Gian Micalessin
Tutto da rifare, tutto da rincominciare. La sottile trama dei rapporti israelo-palestinesi si è disfatta come una tela di Penelope. Il buio è calato di nuovo dopo l’uccisione domenica sera di due cugine israeliane poco più che ventenni e di un ragazzo quattordicenne imbottiti di piombo da un commando palestinese mentre facevano autostop sulla strada per Carmel, la colonia in cui abitavano, nella zona palestinese di Hebron, in Cisgiordania. In risposta a quel triplice assassinio Israele ha deciso di sospendere tutti gli incontri preliminari organizzati in vista del summit tra il premier Ariel Sharon e il presidente dell’Anp, Abu Mazen.
E sulle strade della Cisgiordania sono tornati i posti di blocco dell’esercito, in alcune zone è stata proibita la circolazione delle auto private palestinesi. Tutto insomma come nei momenti più neri di questi cinque anni di violenze.
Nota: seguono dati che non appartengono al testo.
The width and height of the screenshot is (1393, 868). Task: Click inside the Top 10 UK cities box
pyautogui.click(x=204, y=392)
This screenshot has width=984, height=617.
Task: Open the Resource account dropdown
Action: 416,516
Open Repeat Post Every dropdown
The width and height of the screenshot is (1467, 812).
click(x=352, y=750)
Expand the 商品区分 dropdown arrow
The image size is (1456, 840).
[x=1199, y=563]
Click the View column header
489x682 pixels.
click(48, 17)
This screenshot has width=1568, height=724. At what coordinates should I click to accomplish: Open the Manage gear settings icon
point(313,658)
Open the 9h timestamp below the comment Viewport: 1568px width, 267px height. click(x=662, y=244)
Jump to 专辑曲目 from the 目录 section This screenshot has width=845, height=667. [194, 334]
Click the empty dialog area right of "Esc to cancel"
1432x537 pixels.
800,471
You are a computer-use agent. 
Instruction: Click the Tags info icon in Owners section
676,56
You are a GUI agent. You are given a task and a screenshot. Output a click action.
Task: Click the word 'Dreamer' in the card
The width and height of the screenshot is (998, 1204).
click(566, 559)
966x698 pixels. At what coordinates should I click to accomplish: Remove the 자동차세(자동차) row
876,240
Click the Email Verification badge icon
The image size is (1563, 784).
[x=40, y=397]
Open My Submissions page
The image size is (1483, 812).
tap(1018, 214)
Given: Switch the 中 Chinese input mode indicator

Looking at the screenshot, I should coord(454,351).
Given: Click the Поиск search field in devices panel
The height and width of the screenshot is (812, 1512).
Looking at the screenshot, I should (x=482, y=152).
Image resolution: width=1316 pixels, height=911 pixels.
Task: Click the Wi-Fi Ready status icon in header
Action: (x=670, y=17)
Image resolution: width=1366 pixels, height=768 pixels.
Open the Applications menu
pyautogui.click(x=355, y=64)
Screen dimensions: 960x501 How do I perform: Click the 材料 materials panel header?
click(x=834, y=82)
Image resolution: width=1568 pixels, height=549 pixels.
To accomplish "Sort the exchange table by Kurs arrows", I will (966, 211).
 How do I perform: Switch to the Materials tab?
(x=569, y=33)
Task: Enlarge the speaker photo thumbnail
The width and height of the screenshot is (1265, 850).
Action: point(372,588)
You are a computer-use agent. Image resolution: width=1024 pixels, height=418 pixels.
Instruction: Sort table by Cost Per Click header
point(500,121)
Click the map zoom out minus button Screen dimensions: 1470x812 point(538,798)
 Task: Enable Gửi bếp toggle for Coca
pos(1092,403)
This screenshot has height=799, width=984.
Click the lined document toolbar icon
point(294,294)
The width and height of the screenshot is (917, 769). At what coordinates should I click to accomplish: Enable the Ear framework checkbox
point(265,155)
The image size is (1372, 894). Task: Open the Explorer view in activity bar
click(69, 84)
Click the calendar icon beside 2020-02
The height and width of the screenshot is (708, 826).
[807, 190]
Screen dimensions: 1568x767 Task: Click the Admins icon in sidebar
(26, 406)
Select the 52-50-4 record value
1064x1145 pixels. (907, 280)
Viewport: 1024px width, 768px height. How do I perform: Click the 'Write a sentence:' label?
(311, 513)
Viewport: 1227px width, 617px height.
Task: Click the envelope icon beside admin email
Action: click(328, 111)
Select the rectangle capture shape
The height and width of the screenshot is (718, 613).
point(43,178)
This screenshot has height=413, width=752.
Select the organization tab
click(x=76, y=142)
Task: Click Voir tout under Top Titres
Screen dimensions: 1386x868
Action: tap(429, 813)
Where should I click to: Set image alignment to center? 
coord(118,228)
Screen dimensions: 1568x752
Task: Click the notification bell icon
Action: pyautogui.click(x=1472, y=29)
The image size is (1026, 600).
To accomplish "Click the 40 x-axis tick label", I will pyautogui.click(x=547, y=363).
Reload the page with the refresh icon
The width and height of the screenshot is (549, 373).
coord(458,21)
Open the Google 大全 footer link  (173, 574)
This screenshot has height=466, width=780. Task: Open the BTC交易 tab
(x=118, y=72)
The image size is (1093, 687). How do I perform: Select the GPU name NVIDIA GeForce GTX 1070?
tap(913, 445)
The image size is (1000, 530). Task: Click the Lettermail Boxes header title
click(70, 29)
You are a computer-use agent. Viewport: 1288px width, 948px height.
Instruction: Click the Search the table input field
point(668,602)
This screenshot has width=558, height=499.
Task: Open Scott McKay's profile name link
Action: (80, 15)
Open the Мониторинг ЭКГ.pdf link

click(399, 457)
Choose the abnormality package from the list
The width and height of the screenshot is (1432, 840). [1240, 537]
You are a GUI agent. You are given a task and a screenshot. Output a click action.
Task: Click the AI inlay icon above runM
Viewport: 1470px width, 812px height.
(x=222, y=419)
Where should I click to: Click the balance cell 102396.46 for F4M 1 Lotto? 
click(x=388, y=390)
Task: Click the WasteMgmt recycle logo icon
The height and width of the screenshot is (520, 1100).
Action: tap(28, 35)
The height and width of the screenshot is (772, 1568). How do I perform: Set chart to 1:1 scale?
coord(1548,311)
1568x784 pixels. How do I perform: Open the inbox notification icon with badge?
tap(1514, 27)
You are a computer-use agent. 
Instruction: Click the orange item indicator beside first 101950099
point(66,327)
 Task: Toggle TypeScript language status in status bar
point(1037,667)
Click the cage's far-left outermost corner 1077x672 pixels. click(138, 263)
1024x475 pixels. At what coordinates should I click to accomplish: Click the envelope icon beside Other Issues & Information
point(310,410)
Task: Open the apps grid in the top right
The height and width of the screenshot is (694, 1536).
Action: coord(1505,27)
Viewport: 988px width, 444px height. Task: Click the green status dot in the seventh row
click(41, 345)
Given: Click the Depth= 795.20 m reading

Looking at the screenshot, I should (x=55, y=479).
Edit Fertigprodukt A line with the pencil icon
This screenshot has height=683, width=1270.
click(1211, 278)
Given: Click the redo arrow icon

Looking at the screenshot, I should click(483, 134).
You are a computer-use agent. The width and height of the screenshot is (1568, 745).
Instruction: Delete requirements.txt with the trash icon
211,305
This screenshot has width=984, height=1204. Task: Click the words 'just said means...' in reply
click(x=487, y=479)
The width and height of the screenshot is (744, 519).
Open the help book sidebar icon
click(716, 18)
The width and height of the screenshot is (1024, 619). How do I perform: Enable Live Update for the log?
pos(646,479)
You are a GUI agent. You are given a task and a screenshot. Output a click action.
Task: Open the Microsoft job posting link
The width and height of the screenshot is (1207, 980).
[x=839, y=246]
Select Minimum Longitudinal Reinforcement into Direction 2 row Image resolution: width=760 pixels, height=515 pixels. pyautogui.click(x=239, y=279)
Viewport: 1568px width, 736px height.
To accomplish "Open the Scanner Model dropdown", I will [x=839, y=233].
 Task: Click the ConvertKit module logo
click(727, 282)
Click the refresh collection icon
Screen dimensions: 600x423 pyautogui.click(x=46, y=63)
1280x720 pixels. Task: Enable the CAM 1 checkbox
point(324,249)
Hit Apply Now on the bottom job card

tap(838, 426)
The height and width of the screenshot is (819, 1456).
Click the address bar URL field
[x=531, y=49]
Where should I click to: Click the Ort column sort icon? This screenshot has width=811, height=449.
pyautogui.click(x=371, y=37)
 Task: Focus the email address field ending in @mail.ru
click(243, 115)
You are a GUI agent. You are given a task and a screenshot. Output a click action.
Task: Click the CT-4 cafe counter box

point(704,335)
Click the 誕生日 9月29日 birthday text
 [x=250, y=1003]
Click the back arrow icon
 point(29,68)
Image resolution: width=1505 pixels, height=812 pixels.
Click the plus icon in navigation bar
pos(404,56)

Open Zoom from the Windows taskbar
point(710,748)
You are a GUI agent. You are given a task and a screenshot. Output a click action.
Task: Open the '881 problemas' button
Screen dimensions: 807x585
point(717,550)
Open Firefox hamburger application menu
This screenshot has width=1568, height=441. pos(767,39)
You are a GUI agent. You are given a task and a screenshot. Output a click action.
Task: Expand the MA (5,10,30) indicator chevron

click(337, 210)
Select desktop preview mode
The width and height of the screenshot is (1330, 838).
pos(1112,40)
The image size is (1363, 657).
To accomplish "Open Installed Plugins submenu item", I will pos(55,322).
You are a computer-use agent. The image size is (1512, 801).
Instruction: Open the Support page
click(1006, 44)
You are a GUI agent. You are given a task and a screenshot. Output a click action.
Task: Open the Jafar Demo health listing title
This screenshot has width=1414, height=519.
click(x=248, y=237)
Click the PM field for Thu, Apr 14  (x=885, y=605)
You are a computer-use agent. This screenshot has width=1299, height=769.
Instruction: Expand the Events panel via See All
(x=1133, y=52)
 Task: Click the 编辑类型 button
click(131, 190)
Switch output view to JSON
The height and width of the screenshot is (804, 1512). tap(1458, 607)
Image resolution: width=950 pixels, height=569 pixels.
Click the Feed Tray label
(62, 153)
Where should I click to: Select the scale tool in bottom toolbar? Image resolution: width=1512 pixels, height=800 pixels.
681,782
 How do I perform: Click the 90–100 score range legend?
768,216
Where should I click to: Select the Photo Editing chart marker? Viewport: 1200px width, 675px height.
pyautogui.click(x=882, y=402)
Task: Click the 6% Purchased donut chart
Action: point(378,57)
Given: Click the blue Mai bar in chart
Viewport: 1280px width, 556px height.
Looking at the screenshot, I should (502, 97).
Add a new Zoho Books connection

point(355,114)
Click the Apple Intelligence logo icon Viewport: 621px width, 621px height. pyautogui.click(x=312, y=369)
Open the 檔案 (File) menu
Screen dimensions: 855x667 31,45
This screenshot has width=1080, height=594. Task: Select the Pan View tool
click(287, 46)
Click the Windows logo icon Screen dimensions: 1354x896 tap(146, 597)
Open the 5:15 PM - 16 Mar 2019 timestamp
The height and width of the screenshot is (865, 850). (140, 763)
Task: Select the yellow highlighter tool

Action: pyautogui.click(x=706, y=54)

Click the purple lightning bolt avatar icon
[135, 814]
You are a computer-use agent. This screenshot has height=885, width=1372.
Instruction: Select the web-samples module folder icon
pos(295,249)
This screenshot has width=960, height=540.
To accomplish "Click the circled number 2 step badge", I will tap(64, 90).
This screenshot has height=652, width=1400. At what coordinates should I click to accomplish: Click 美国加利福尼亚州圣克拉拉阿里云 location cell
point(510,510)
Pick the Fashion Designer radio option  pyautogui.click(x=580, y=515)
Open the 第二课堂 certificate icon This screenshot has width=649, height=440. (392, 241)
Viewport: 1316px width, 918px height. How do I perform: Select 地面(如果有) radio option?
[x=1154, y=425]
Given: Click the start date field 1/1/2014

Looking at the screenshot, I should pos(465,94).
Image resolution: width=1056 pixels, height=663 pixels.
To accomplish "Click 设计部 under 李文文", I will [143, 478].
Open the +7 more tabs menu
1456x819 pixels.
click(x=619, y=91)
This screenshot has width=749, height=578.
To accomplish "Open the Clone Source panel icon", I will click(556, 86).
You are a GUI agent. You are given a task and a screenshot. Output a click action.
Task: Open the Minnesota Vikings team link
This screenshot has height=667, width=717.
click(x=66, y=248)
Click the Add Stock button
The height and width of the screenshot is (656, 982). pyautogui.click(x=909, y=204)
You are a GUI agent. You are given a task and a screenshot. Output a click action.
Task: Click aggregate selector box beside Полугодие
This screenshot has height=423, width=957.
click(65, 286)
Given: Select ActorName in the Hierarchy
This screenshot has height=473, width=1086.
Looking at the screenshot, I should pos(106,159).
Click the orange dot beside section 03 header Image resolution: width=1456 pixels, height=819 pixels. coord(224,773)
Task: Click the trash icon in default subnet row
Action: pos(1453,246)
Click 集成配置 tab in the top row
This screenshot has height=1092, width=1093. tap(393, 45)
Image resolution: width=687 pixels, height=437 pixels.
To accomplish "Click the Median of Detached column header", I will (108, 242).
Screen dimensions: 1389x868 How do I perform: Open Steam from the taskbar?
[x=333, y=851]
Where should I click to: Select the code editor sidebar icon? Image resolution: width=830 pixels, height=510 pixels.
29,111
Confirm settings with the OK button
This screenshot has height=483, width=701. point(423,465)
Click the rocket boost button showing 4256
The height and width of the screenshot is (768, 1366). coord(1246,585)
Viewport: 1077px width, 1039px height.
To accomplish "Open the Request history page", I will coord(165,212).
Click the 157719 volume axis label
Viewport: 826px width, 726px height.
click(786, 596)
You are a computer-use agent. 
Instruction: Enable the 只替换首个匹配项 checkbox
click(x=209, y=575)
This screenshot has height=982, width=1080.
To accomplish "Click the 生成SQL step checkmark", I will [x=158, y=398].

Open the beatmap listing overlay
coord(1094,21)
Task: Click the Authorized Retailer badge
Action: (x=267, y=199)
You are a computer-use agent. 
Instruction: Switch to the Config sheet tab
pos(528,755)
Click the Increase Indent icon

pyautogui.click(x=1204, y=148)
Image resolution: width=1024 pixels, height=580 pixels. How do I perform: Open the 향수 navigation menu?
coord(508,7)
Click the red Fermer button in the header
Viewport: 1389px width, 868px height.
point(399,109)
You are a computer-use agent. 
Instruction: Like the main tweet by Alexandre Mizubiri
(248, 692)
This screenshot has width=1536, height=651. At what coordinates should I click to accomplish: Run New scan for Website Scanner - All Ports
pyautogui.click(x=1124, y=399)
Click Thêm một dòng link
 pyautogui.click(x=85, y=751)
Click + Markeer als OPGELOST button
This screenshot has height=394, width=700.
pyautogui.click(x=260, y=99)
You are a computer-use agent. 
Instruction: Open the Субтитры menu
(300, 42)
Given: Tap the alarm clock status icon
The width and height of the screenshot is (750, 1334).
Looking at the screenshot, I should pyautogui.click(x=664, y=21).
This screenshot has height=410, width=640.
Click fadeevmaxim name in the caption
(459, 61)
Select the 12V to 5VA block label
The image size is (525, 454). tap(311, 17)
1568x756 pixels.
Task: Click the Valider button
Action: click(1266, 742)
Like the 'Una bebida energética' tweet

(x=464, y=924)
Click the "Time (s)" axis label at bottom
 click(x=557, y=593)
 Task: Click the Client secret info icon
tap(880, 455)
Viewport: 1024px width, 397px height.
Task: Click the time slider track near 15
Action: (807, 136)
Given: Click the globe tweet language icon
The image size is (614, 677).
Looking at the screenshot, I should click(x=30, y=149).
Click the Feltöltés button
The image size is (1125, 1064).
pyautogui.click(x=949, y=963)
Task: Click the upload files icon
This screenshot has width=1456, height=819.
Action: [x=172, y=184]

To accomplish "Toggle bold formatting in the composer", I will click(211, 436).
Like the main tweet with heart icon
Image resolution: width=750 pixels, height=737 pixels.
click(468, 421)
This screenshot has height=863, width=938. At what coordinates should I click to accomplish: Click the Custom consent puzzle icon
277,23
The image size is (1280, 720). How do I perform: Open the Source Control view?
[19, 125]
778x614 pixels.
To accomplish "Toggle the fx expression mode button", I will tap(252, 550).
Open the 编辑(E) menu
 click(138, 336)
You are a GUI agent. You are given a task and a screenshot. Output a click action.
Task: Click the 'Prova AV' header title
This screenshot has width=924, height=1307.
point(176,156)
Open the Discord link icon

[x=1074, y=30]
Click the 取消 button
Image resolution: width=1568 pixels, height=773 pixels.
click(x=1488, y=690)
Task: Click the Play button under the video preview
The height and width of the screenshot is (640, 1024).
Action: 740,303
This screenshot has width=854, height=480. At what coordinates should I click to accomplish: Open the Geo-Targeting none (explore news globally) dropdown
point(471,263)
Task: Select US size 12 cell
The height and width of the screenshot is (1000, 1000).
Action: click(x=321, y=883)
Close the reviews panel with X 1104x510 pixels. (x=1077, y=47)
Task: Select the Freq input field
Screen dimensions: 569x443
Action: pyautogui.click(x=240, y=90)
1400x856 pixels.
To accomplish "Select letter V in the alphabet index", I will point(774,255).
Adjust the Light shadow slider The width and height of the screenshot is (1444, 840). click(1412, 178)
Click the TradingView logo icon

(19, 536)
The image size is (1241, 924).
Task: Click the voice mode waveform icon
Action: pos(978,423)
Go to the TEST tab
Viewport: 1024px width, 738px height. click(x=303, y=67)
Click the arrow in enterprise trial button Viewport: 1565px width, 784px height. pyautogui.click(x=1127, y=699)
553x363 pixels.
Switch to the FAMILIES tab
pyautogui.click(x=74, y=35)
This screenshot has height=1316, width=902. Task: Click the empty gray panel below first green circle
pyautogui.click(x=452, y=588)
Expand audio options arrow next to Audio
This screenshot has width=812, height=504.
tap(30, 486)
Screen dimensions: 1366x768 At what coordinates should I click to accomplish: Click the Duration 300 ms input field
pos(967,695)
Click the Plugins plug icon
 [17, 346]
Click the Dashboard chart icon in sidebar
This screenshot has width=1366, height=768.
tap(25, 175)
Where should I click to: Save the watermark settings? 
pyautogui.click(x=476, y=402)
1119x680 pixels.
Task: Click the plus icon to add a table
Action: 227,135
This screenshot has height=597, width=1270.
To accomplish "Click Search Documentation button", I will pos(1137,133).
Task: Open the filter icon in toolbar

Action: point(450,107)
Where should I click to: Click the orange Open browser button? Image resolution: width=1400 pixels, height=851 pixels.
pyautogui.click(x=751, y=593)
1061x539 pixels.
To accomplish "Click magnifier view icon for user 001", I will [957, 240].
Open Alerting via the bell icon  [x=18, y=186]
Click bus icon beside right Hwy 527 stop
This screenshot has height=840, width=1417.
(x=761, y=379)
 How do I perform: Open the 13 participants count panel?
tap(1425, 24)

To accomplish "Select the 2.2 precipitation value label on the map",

Mentre in Cisgiordania tornano in scena agguati e posti di blocco, a Gaza l’infiltrazione di Al Qaida si fa sempre più concreta e circostanziata. Il capo dell’intelligence militare, il generale Aharon Zeevi-Farkash, primo esponente israeliano ad ammettere già a settembre la penetrazione nella Striscia, ha confermato i suoi sospetti in un’intervista al quotidiano Maariv. «Sappiamo di almeno dieci militanti legati alla Jihad globale (così gli israeliani definiscono i militanti del terrorismo islamico internazionale) penetrati durante i noti episodi sulla linea di Philadelphia», ha detto il generale ricordando lo sfondamento delle barriere di separazione al confine con l’Egitto dopo il ritiro israeliano. «Ormai –ha concluso Zeevi - esiste il potenziale per lo sviluppo di un’infrastruttura di Al Qaida all’interno di Gaza».
L’agguato che domenica sera ha ucciso i tre giovani coloni, il primo dopo il ritiro da Gaza, rappresenta un duro colpo per la credibilità di Abu Mazen impegnato in un giro di consultazioni internazionali che l’ha visto, tra domenica e ieri, al Cairo e a Parigi. Ma l’attacco rischia soprattutto di compromettere l’incontro di giovedì alla Casa Bianca durante il quale il presidente palestinese e quello statunitense George W. Bush dovranno discutere le premesse per rilancio dei negoziati della Road Map. Poco prima d’incontrare il suo omologo Jacques Chirac, nella sua prima visita a Parigi dopo l’elezione a presidente, Abu Mazen si è detto «dispiaciuto» per l’uccisione dei tre ragazzi israeliani. «Tutte le organizzazioni palestinesi firmatarie del cessate il fuoco hanno condannato l’operazione», ha dichiarato.
La verità è molto più complessa. Nominalmente il triplice assassinio è stato rivendicato dalle Brigate Martiri Al Aqsa. In verità, secondo i servizi di sicurezza israeliani, dietro quella sigla si nasconderebbero le cellule di Hamas e della Jihad Islamica di Hebron interessate a colpire senza dimostrare di aver rotto l’impegno alla tregua. Secondo fonti militari israeliane, questo atteggiamento avrebbe contraddistinto tutti gli attentati messi a segno negli ultimi mesi da Jihad islamica e Hamas. L’attacco sembra voler dimostrare l’irrilevanza di un presidente presentatosi come garante della tregua con i gruppi armati. Una tregua che le milizie fanno capire di poter infrangere quando vogliono.
Secondo il viceministro israeliano della Difesa, Zeev Boim, l’imboscata mortale dimostra lo scarso impegno dell’Autorità nazionale palestinese nel tener sotto controllo i gruppi armati. Boim ha ribadito che in questa situazione è quasi impossibile far progressi sulla strada dei negoziati e ha escluso qualsiasi ritiro dell’esercito dalle città palestinesi della Cisgiordania. «In questo momento – ha detto il numero due della Difesa - non vedo come sia possibile trasferire le città a una sicurezza palestinese dimostratasi incapace di svolgere qualsiasi controllo».
Secondo i palestinesi, la decisione di congelare tutti i contatti e i negoziati si rivelerà controproducente.